以下の親水性の値が、これらのアミノ酸残基に割り当てられた：アルギニン（＋３．０）；リジン（＋３．０）；アスパラギン酸（＋３．０±１）；グルタミン酸（＋３．０±１）；セリン（＋０．３）；アスパラギン（＋０．２）；グルタミン（＋０．２）；グリシン（０）；スレオニン（−０．４）；プロリン（−０．５±１）；アラニン（−０．５）；ヒスチジン（−０．５）；システイン（−１．０）；メチオニン（−１．３）；バリン（−１．５）；ロイシン（−１．８）；イソロイシン（−１．８）；チロシン（−２．３）；フェニルアラニン（−２．５）；およびトリプトファン（−３．４）。類似の親水性の値に基づいて変化を行う際に、親水性値が±２以内であるアミノ酸の置換が好ましく、±ｌ以内であるものが特に好ましく、そして±０．５以内であるものが、なおより特に好ましい。一次アミノ酸配列から、エピトープをまた、親水性に基づいて同定し得る。これらの領域はまた、「エピトープコア領域」と呼ばれる。

例示的なアミノ酸置換は、表１に示される。

（表１）

当業者は、周知の技術を用いて、本明細書中に記載されるポリペプチドの適切な改変体を決定し得る。特定の実施形態において、当業者は、活性のために重要であるとは考えられない領域を標的化し得ることによって、活性を破壊することなく変化され得るその分子の適切な領域を同定し得る。他の実施形態において、当業者は、類似のポリペプチド間で保存される分子の残基および部分を同定し得る。さらなる実施形態において、生物学的活性または構造に重要な領域さえ、生物学的活性を破壊することなく、またはポリペプチド構造に有害な影響を及ぼすことなく、保存的アミノ酸置換に供され得る。

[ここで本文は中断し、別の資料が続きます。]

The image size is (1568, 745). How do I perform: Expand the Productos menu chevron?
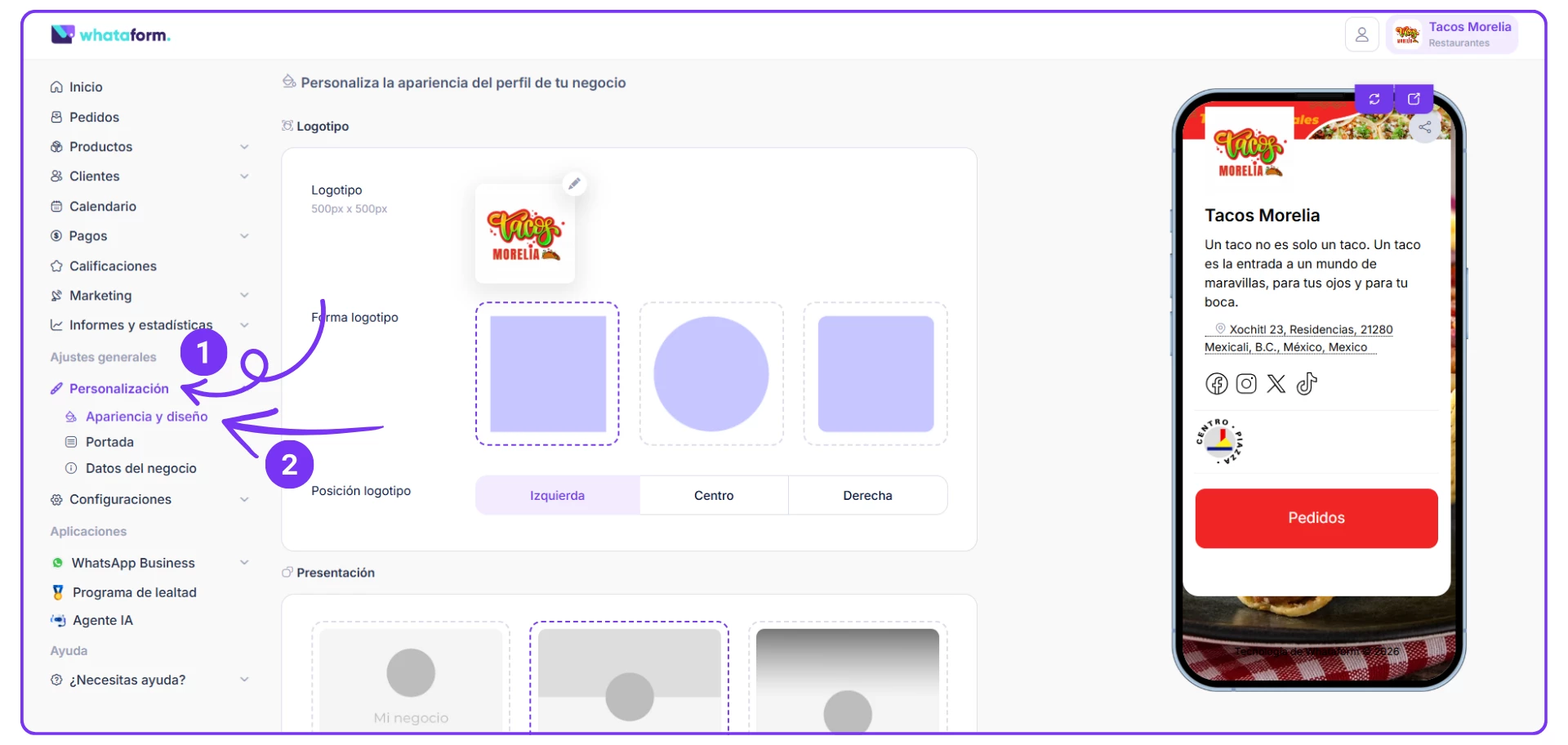[244, 147]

さらに、当業者は、活性または構造のために重要である、類似のポリペプチドにおける残基を同定する、構造−機能研究を再調査し得る。このような比較の観点において、当業者は、類似のタンパク質における活性または構造のために重要なアミノ酸残基に対応するタンパク質における、アミノ酸残基の重要性を予測し得る。当業者は、このような予測された重要なアミノ酸残基に対する化学的に類似のアミノ酸置換を、選択し得る。

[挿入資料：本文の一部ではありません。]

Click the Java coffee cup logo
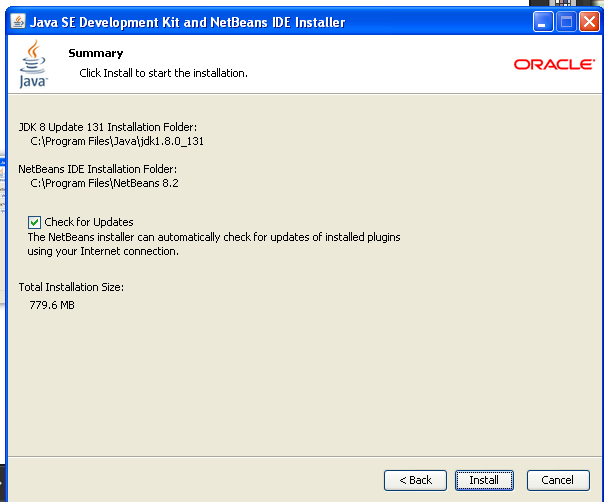 pyautogui.click(x=33, y=64)

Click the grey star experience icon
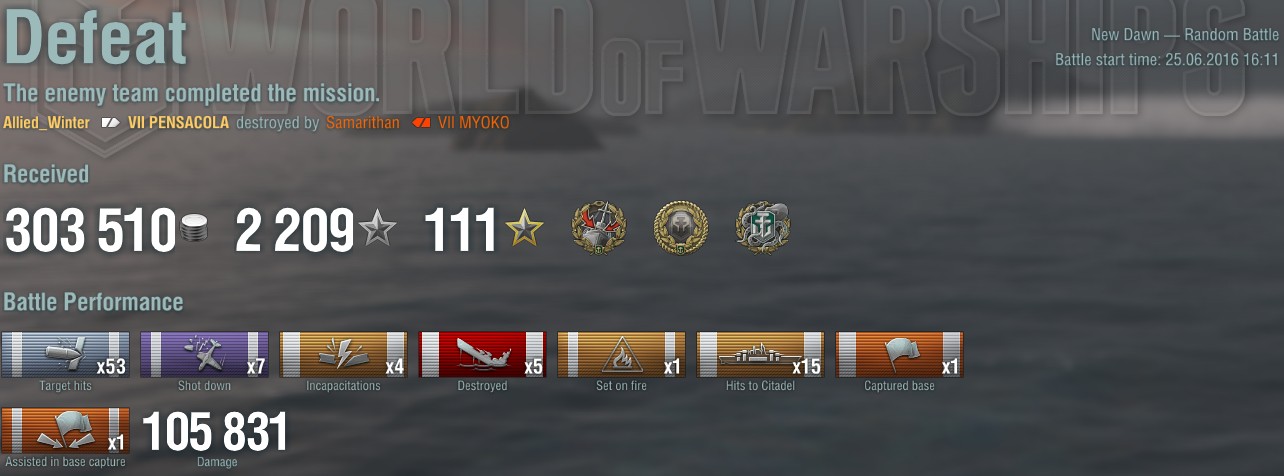click(x=378, y=230)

当業者はまた、類似のポリペプチドにおける三次元構造に関して、三次元構造およびアミノ酸配列を分析し得る。このような情報の観点において、当業者は、抗体のアミノ酸残基のアライメントを、その三次元構造に関して予測し得る。特定の実施形態において、当業者は、そのタンパク質の表面に存在すると予測されるアミノ酸残基に対する急激な変化を起こさないように、選択し得る。なぜなら、このような残基は、他の分子との重要な相互作用に関与し得るからである。さらに、当業者は、単一のアミノ酸置換をそれぞれの所望されるアミノ酸残基に含む、試験改変体を生成し得る。次いで、これらの改変体は、当業者に公知の活性アッセイを使用して、スクリーニングされ得る。このような改変体は、適切な改変体に関する情報を集めるために使用され得る。例えば、特定のアミノ酸残基に対する変化が破壊を生じるか、所望でなく減少するか、または所望でない活性であることを発見した場合には、このような変化を有する改変体は、回避され得る。換言すれば、このような慣用的な実験から集めた情報に基づいて、当業者は、さらなる置換が、単独でかまたは他の変異と組み合わせてかのいずれかで回避されるべきであるアミノ酸を、容易に決定し得る。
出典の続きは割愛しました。